# WORK INSTRUCTIONS
Beginning with the first line, transcribe the entries below exactly through the line containing "Task: Tap the blue Amici icon", inclusive.

+++ SUPPLIED DATA +++

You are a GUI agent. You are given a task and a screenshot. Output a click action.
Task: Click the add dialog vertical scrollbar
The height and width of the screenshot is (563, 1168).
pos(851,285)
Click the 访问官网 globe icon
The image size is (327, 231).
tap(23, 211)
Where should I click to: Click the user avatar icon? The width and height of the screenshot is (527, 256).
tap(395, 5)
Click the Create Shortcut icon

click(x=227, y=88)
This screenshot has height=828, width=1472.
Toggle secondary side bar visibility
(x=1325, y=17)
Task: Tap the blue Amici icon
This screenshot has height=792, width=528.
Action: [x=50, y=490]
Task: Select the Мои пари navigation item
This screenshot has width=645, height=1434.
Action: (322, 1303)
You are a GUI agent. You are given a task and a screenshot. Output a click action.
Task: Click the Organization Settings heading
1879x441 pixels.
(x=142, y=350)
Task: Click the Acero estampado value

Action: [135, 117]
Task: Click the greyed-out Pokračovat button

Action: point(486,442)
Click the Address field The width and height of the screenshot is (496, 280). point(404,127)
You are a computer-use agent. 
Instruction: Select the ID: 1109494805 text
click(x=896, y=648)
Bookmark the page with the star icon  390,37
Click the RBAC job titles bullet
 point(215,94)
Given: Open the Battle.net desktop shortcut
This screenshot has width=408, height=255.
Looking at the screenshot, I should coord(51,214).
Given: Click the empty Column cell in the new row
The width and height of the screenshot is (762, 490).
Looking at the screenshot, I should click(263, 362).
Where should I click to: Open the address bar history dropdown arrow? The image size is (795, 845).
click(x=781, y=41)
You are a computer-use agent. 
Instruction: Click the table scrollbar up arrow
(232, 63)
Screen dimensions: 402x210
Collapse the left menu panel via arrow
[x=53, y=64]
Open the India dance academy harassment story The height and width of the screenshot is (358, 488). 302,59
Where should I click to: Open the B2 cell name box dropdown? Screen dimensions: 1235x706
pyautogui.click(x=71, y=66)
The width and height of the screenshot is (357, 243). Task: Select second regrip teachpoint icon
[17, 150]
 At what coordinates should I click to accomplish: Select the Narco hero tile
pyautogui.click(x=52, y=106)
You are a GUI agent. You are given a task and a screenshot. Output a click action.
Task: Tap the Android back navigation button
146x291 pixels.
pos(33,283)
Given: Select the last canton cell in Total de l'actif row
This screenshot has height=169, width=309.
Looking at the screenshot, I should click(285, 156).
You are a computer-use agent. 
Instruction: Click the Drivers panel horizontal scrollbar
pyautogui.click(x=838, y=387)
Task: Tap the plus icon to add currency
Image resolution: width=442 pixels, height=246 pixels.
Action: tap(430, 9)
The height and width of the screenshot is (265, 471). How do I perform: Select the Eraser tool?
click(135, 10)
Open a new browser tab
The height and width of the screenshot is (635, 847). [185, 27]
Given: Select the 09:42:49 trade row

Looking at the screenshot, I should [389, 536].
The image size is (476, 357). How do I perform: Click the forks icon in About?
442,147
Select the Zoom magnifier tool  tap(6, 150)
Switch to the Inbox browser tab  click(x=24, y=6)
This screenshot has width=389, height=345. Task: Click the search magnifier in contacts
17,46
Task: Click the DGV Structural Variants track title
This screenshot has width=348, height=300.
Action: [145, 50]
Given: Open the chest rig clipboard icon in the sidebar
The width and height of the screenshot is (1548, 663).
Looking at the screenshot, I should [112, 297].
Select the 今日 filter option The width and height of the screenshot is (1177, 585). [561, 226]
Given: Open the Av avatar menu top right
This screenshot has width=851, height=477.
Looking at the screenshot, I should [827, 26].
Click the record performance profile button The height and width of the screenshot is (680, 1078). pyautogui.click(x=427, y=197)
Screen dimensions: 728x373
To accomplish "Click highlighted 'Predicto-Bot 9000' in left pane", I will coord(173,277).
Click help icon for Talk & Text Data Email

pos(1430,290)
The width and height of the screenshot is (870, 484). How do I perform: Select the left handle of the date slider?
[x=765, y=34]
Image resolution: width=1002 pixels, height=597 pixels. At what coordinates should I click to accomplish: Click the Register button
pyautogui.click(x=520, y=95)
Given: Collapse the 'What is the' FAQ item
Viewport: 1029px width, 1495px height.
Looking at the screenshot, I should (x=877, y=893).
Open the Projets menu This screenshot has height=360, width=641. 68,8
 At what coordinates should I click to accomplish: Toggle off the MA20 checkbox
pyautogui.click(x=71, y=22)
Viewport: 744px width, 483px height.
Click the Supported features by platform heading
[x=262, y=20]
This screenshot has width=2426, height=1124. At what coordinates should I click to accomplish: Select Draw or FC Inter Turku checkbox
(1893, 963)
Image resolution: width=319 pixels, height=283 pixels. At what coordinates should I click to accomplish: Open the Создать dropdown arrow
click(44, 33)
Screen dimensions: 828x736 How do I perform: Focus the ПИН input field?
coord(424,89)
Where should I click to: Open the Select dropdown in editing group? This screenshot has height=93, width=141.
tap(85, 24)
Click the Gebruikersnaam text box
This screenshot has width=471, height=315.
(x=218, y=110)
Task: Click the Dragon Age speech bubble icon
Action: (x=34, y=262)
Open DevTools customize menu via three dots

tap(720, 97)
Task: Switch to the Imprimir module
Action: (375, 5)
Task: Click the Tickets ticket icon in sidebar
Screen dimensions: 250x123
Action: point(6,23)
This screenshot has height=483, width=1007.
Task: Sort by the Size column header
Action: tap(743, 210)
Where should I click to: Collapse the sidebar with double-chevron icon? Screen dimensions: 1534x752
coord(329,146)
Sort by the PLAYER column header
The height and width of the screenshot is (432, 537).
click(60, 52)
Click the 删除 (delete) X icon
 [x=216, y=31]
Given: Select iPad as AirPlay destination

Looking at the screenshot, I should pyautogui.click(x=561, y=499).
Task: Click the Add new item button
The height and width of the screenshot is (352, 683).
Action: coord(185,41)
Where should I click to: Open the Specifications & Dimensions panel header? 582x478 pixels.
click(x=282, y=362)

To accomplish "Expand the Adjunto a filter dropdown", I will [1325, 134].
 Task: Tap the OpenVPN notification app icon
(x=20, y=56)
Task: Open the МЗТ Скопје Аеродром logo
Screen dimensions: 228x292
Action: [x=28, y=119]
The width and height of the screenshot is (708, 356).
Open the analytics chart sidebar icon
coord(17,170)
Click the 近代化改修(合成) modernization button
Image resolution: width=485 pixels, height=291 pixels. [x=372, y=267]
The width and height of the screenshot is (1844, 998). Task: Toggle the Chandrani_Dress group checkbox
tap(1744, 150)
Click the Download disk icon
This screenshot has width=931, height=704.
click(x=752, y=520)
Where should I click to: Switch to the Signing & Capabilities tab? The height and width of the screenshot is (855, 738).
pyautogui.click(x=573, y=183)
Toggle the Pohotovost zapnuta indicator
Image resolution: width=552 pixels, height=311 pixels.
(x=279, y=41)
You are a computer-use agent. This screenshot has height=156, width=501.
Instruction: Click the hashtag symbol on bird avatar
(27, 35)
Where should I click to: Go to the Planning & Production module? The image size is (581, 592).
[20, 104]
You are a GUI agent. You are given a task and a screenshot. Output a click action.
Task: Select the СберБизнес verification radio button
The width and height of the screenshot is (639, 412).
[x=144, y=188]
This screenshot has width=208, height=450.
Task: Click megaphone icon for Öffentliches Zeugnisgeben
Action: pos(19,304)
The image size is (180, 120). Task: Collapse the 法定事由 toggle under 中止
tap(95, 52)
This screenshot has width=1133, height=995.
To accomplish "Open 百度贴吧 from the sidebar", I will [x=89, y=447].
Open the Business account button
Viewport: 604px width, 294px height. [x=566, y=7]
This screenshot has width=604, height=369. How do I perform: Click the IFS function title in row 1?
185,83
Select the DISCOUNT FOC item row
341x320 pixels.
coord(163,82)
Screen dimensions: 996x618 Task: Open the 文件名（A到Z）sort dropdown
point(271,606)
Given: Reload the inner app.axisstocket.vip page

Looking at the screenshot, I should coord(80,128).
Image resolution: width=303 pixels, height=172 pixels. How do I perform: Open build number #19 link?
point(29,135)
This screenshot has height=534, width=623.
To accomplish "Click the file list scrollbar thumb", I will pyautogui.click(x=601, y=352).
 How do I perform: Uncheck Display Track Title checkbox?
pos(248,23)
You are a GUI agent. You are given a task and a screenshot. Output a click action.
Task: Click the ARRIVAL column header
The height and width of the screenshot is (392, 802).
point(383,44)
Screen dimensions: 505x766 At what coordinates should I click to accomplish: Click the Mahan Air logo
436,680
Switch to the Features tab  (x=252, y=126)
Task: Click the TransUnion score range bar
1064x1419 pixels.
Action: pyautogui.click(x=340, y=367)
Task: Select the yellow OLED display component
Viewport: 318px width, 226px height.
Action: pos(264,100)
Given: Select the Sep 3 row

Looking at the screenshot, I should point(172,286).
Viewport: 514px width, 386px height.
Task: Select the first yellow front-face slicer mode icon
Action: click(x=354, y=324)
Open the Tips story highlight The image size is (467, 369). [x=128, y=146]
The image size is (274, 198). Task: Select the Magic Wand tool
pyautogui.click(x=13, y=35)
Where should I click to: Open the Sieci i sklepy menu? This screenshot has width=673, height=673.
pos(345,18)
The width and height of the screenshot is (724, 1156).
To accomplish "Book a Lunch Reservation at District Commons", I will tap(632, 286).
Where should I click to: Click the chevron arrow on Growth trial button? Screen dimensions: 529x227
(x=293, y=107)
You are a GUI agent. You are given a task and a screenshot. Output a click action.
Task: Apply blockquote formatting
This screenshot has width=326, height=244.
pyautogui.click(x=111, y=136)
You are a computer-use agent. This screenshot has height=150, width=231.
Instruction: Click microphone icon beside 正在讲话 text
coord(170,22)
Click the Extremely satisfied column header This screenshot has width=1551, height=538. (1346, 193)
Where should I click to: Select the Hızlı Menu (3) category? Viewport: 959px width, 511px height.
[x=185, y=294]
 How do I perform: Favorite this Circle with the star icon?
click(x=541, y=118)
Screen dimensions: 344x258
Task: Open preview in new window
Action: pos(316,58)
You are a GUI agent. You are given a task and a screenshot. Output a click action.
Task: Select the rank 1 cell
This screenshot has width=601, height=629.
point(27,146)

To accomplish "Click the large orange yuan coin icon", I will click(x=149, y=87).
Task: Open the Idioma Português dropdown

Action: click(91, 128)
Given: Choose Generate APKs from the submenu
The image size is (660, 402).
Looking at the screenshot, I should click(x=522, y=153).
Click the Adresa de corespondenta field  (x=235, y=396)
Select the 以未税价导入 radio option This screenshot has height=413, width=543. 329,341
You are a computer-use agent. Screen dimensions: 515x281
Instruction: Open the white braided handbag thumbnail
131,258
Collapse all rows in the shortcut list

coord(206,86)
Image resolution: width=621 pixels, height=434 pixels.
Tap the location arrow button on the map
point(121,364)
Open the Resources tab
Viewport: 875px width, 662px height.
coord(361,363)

+++

# RESPONSE TO THIS EXERCISE
You are a GUI agent. You are given a task and a screenshot. Output a click action.
Task: Click the add dialog vertical scrollbar
The height and width of the screenshot is (563, 1168).
pos(851,285)
Click the 访问官网 globe icon
The image size is (327, 231).
tap(23, 211)
Where should I click to: Click the user avatar icon? The width and height of the screenshot is (527, 256).
tap(395, 5)
Click the Create Shortcut icon

click(x=227, y=88)
This screenshot has height=828, width=1472.
Toggle secondary side bar visibility
(x=1325, y=17)
Task: Tap the blue Amici icon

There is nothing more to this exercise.